The tank bottom was left clear of gravel because 15 little bristlenoses can move a lot of food through their systems and weekly water changes are easier. Interestingly many of them settled into the graveled 6 inch/15.25 cm plant container or on the tank wall. They didn't seem too comfortable on the reflective glass tank bottom. They certainly scooted down there after food was introduced to their domain. (I may set up another container of plants.)
They have been fed small veggie pellets, Spirulina flakes and a few color flakes. I have some microwafers (samples) and some freeze dried brine shrimp won as door prizes at an event. Hikari was quite generous with that club. Those items are also high in roughage, which can be good for them and add some additional nutrients and carotenes - which should help them keep what color they have. I hope those foods can be soaked and sunk.
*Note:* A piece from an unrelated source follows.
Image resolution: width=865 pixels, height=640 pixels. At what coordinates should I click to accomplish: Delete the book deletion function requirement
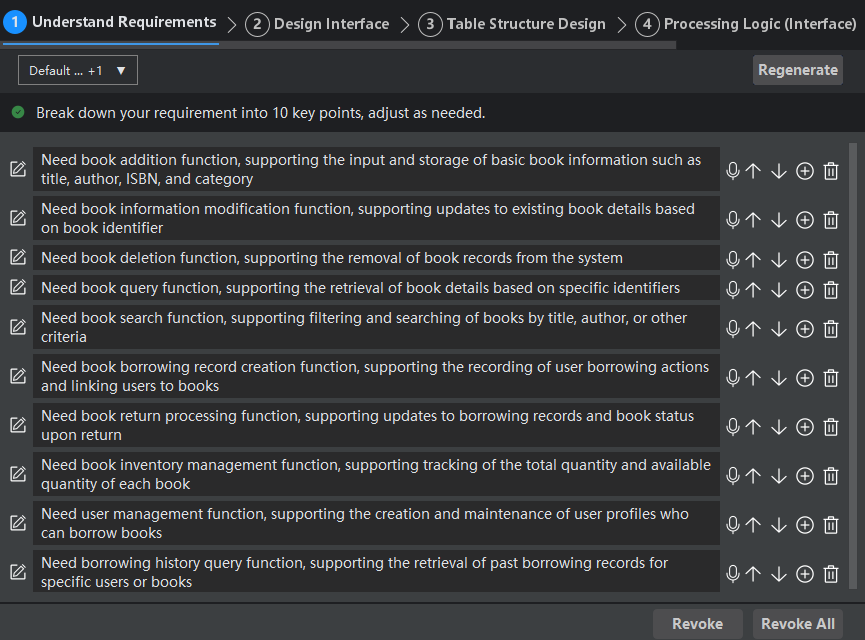[x=830, y=260]
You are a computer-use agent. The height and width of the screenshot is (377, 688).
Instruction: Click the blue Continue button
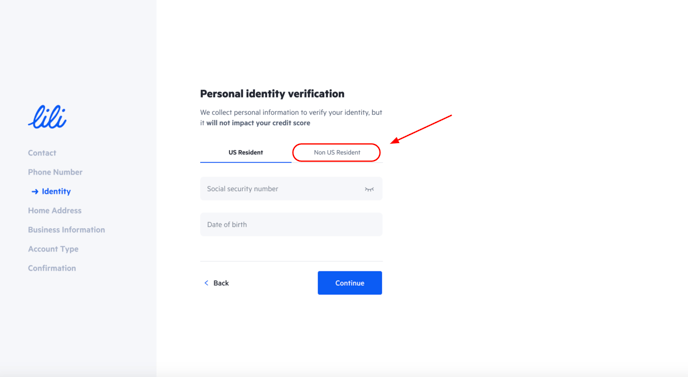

A friend who has been very successful in breeding several Corydoras and Loricariids, has simply used a lot of frozen brine shrimp, massive water changes (maybe 40% twice weekly), large tanks and very efficient filtration. I was amazed by the b.s. diet (though the frozen ones are likely more nutritious than the starved live ones in shops and may even have some veggie material in their guts.) While there are shrimp widely distributed around the world, there are darn few brine shrimp in South American streams.
The smallish pellets, Wardley's Spirulina Plus, Tetra PlecoMin and OSI's Ocean Stars are presoaked in RO water. That water is available and probably soaks in quicker than regular tap water. They float near the top of the jar and are pressed against the jar side, squeezing air out, so that they will sink. The addition of a daily pint of RO water also helps counteract the terrific evaporation we have in the winter. With water changes of 50% tap water and 50% RO water, hopefully their tanks will not accumulate more mineral content and may even drop a bit.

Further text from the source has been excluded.